Narrow Democratic majorities in both the House and Senate will affect the ability to enact the Biden tax plan. In particular, some of the proposed tax increases may face resistance from moderate-to-conservative Democrats, whose votes will be required for passage. For example, a proposed increase in the US corporate tax rate from 21% to 28% may not be achievable, and a 24% or 25% corporate tax rate may be more attainable as a political matter.
While the international tax law changes in the Biden tax plan primarily would affect US multinationals, the Congressional tax-writing committees are expected to undertake a broader review of the international tax reforms enacted as part of the 2017 tax reform law (Tax Cuts and Jobs Act, or TCJA) that affect both US and foreign multinationals. The Biden administration also is expected to review TCJA and tax regulations interpreting that law that were issued during the previous administration.
As a result of the COVID-19 pandemic, there is bipartisan interest in reducing US reliance on foreign manufacturing and supply chains, especially in certain sectors such as pharmaceuticals and semiconductors. For example, Senators John Cornyn (R-TX) and Mark Warner (D-VA) introduced the ‘CHIPS’ Act, a portion of which was enacted as part of a year-end defense authorization bill. In addition, President Biden campaigned on a ‘Made in America’ agenda that emphasizes government procurement of US goods and services, and includes tax changes designed to discourage ‘offshoring’ and encourage US manufacturing and innovation. There may be more interest and support in Congress for tax incentives than punitive tax measures.

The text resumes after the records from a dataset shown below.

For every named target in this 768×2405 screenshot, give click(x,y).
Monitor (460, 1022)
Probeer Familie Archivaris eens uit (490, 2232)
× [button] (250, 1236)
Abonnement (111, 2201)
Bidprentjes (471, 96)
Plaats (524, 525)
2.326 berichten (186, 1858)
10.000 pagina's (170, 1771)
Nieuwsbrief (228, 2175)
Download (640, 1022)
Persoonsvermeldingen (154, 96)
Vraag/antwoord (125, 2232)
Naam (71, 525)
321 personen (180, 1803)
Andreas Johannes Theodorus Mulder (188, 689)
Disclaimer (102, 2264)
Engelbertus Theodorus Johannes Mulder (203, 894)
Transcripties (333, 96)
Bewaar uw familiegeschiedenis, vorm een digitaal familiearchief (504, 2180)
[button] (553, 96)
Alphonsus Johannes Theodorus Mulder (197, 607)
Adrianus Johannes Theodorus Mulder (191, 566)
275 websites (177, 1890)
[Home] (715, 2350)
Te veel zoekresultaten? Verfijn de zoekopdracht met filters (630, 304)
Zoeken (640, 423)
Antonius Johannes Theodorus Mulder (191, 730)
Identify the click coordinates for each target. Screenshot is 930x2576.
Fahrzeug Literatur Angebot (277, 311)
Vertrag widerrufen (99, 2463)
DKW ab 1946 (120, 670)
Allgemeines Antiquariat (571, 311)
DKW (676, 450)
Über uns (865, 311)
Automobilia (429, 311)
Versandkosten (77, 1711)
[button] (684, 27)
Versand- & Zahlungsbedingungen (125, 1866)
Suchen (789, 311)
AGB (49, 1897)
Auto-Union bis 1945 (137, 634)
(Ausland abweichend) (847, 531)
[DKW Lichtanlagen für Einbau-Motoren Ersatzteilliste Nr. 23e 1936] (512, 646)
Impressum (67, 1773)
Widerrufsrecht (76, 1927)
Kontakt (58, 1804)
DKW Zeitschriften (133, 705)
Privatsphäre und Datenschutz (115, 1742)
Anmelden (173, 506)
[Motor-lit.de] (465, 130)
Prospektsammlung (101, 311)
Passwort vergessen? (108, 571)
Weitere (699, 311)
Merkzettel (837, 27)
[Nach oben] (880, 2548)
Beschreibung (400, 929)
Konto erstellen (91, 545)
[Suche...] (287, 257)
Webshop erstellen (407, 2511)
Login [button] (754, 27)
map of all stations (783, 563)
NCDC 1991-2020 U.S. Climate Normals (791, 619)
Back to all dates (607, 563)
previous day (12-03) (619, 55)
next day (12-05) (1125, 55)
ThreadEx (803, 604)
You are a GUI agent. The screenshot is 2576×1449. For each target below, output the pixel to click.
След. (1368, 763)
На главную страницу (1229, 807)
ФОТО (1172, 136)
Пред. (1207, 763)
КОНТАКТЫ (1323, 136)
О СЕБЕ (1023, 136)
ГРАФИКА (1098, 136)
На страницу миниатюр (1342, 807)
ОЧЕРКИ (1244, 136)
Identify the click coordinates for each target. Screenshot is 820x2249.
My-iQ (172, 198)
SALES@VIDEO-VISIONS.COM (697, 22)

There also is bipartisan interest in addressing temporary tax policies under the 2017 tax reform law. Beginning in 2022, currently deductible research and development expenses must be amortized (i.e., capitalized and recovered over several years). At the same time, the business interest expense limitation will become more restrictive. Full expensing of certain business investments will phase out over five years beginning in 2023.
In the current policy environment, foreign companies investing in the United States need to model the impact of potential changes in US tax and trade policy, build awareness of the US jobs, suppliers, and communities supported by their economic activity, and engage with policymakers to communicate areas of concern or support.